En lugar de volverse hacia él, continuó escogiendo las cerezas, quitando las hojas y tomándolas delicadamente por los rabitos… Pero qué afectuosa confianza respiraba esa sola palabra… «¿Qué?»

—¿No le ha dicho a usted nada su madre… a propósito de…?

—¿A propósito de quién?

—De mí.

Gemma echó otra vez bruscamente en el canasto las cerezas que tenía en la mano.

—¿Ha hablado con usted? —preguntó ella.

—Sí.

—¿Y qué le ha dicho?

—Me ha dicho que usted… que usted ha resuelto de pronto cambiar sus primeras intenciones.

La cabeza de Gemma se inclinó de nuevo y desapareció del todo bajo su sombrero: sólo se veía su cuello flexible y grácil como el tallo de una gran flor.

—¿Mis intenciones? ¿Cuáles?

—Sus intenciones… respecto al futuro arreglo de su vida.
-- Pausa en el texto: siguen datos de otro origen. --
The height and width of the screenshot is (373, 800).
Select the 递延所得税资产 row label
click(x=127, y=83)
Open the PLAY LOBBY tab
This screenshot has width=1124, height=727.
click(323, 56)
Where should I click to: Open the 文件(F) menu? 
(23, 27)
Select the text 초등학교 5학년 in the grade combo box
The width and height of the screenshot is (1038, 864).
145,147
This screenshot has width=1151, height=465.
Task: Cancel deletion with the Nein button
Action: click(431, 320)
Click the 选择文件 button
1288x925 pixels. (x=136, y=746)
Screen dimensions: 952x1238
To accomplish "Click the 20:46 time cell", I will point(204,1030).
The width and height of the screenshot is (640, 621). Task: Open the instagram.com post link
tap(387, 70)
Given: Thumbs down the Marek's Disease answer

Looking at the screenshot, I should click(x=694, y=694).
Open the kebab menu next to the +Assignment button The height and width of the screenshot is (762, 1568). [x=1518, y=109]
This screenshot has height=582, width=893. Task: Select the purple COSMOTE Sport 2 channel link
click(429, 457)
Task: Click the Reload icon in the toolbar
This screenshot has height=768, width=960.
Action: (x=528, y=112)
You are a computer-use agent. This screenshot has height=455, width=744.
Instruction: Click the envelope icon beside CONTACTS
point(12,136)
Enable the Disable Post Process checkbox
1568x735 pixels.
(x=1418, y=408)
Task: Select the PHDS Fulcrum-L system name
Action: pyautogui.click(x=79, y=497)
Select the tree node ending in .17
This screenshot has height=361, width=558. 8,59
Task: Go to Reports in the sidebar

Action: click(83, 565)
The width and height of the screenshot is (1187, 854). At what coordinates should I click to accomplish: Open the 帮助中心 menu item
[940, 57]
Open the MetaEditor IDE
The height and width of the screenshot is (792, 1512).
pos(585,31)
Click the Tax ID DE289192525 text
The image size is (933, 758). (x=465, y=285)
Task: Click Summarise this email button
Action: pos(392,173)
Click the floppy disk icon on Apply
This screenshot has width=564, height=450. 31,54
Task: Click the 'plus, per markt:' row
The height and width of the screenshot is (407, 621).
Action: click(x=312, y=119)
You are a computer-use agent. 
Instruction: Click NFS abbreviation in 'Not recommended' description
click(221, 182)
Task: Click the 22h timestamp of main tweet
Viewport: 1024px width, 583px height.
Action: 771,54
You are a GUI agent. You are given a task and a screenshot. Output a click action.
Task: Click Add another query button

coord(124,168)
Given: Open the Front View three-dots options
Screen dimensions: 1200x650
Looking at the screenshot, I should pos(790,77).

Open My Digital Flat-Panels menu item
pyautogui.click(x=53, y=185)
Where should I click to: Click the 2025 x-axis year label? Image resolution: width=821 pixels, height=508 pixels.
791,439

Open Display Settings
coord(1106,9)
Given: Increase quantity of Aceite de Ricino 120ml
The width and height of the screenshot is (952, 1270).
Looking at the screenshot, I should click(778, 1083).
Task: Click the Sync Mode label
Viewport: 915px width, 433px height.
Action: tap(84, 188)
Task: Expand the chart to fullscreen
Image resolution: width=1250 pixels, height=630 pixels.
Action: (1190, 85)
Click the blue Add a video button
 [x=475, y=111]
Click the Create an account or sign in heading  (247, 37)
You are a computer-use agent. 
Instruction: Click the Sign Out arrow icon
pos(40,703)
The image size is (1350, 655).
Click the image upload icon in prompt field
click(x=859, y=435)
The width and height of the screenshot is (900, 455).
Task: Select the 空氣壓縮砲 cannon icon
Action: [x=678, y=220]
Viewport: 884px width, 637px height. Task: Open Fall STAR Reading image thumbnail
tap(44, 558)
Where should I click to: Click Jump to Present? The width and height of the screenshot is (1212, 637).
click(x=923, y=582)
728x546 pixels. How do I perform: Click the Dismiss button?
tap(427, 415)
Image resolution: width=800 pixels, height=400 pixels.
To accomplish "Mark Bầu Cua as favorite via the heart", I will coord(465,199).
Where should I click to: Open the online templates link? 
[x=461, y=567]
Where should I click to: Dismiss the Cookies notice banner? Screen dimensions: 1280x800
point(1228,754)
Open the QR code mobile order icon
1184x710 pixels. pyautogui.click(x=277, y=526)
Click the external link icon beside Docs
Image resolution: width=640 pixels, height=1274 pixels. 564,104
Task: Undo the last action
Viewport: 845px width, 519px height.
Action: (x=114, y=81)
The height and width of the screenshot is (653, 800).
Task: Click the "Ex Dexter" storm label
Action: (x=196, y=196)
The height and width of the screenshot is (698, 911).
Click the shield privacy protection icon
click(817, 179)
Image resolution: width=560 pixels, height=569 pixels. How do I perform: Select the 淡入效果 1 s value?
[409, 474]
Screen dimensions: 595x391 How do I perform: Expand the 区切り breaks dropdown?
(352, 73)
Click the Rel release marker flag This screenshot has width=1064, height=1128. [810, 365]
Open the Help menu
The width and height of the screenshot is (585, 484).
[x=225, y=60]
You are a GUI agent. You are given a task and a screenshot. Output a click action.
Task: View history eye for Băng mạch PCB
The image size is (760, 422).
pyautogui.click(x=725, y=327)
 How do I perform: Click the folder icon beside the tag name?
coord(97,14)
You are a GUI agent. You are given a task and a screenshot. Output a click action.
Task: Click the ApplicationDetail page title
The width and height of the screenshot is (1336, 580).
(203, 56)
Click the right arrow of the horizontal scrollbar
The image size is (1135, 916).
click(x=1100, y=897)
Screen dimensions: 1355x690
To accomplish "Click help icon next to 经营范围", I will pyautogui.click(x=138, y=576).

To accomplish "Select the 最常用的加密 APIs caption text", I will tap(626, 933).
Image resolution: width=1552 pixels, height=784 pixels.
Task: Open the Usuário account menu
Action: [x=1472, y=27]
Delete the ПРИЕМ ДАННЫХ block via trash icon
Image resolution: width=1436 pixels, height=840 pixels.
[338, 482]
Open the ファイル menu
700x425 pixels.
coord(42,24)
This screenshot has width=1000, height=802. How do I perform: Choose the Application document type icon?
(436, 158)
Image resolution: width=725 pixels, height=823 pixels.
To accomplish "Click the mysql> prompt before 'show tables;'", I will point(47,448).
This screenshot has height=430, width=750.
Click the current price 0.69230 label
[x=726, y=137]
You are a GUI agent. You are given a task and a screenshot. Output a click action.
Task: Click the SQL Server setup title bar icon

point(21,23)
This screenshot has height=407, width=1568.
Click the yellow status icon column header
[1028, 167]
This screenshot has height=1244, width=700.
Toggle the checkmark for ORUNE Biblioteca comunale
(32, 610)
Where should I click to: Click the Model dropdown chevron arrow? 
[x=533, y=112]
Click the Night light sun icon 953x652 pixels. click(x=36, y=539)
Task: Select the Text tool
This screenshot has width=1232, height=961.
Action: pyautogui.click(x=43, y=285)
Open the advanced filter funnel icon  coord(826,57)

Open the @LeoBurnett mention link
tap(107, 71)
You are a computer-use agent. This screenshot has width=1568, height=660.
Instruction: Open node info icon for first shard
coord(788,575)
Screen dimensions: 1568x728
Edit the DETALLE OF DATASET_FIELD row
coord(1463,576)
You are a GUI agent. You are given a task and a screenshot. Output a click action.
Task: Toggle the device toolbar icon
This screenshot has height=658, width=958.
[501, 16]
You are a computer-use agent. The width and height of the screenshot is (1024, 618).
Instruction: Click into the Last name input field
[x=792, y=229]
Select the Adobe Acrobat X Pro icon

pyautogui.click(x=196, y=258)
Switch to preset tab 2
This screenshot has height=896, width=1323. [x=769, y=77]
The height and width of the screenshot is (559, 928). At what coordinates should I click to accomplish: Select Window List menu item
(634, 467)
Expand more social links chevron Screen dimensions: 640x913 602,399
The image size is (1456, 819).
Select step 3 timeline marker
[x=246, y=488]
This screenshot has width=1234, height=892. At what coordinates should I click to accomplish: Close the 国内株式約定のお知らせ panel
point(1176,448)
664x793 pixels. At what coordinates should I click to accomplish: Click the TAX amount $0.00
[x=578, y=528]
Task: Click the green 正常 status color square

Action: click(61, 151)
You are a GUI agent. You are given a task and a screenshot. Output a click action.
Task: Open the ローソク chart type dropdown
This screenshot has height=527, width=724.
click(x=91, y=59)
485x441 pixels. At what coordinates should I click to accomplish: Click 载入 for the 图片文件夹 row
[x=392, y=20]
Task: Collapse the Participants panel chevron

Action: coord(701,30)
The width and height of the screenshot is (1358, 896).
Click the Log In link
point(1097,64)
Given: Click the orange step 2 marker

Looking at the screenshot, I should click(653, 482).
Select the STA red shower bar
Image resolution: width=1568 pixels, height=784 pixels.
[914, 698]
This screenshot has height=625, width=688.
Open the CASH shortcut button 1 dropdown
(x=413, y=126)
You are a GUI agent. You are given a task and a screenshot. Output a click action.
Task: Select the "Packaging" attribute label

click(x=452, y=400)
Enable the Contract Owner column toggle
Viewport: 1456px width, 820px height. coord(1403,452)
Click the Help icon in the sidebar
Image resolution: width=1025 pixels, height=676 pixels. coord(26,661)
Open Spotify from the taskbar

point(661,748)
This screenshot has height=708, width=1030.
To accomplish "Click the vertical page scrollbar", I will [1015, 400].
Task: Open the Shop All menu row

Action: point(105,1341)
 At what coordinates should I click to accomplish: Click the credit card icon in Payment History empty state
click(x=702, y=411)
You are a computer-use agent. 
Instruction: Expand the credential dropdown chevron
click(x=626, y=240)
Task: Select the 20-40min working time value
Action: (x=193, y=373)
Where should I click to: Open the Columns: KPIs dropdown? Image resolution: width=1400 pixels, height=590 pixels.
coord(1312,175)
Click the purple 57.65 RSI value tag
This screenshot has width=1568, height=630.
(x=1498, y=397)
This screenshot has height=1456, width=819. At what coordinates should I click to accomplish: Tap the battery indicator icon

—Es decir… ¿habla usted… de Herr Klüber?

—Sí.

—¿Le ha dicho a usted mamá que no quiero casarme con Herr Klüber?

—Sí.

Gemma hizo un movimiento en el banco. Se deslizó el pequeño canasto, calló al suelo y algunas cerezas rodaron por el sendero. Pasó un minuto, después otro…

—¿Por qué le ha hablado a usted de eso? —dijo al fin.

Como un momento antes, ya no veía Sanin más que el cuello de ella. El pecho de Gemma subía y bajaba más de prisa.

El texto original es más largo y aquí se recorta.